I had a very good day today. My mean professor was actually very nice, so I'm in a very good mood. A couple of nights ago Ed told his parents that he isn't going to pursue his PhD and they were fine with it. So to me that means that it's official that we'll be coming home after I'm done. Woo Hoo!
I've also included a story that I've been working on. I'm posting the "juvenile" version. I like this one better, but my Prof said that I needed to make it more adult. I've also just written a pretty good short fic, but it's very dark and disgusting. My Prof was encouraging us to push the envelope, so I went for the other spectrum of fiction. If you want to read that one let me know and I'll email. It's a little too graphic to put on here.
By: Allison Chin
“Don’t eat the yellow snow,” she told me. I didn’t know why she would say that. It was a free lemon snow cone just waiting to be found by that lucky someone. That day I was the lucky boy. When I tried to scoop it up with my snowball maker she yelled at me so loud that Mrs. Robinson almost dropped her snow shovel. “What did I just tell you? Don’t eat the yellow snow, Dimwit.”
She was right. I hate when she is right. When she wasn’t looking I took a quick mouthful. It didn’t taste like a lemon snow cone at all. It tasted like pee! I had eaten someone else’s pee! I thought that I was going to die after that.
I was mad at her for not telling me that it wasn’t lemon flavored. I was mad when she laughed at me and said “I told you so”. I was mad when she said “It serves you right” when I told her that I thought I was going to die. I was just plain mad. I had just eaten some else’s pee after all.
That night I went to bed clutching my stomach, scared to death of death. When I woke the next morning with the bright, heatless winter sun shining on my face I was so happy that I could have kissed my ugly sister. I was alive! And I told the whole family so. I told Mrs.

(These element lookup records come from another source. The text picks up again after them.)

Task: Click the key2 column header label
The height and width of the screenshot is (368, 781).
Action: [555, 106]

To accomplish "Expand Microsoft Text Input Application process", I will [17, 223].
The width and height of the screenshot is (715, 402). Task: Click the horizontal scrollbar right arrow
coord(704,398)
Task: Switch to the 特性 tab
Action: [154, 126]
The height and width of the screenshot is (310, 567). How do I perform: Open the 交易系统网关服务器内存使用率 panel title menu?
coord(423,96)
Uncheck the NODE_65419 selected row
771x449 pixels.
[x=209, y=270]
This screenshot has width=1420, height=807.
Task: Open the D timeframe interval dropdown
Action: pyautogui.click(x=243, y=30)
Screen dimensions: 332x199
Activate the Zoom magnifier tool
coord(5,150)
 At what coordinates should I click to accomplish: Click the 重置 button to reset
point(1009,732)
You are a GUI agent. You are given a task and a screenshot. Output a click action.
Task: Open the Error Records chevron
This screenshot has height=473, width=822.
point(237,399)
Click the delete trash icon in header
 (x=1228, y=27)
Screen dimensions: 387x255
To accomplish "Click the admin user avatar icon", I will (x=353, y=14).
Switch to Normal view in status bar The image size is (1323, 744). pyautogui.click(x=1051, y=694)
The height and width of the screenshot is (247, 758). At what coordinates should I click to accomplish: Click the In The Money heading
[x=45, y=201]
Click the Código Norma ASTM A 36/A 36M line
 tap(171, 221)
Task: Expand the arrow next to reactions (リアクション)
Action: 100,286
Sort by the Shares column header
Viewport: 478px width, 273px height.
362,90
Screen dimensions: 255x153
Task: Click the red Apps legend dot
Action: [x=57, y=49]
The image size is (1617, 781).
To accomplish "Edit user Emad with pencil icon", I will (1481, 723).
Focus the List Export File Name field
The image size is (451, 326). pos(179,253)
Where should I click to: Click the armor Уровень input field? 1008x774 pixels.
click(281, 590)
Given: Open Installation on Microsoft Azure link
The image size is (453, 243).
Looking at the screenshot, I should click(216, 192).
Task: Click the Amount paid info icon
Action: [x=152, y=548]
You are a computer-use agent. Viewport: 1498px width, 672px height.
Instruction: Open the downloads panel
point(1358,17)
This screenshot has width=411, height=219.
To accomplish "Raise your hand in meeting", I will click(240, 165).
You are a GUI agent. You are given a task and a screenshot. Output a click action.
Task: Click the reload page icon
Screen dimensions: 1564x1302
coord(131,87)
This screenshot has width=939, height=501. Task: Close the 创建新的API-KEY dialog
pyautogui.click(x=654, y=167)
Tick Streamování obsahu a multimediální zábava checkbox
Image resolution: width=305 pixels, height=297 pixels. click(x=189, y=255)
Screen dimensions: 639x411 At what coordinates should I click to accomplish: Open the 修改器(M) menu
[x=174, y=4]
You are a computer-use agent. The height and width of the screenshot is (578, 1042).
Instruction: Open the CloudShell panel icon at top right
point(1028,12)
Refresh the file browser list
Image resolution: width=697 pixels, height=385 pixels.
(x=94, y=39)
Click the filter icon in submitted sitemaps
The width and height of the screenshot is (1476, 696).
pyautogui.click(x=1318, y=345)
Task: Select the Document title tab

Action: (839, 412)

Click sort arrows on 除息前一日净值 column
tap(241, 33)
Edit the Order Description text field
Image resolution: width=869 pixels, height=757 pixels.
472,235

Robinson who was out shoveling her walkway. I told the milkman. I told my cat, Pebbles, who was looking at the little birds from the window. I told the little birds. And then I told Jeffery Parson, the boy from next door, that I was alive.
“Why wouldn’t you be?” he asked.
I gave him a serious look then; one that I hoped would get how grave the situation was across. “I ate yellow snow,” I said.
“Did it taste like lemon?” His eyes lit up like a Jack-o-lantern on Halloween.
“No, it wasn’t lemon at all.” I shook my head solemnly. He looked so disappointed at this news that I thought I shouldn’t have told him at all.
“What did it taste like?”
“How do you know what pee tastes like?” he asked with a disgusted face.
“Believe me, you just do,” I said. “Don’t eat the yellow snow.” I turned away from him then and headed back towards my house.
“No, I don’t think I will.” I heard him say from behind me. I never ate yellow snow or lemon snow cones again.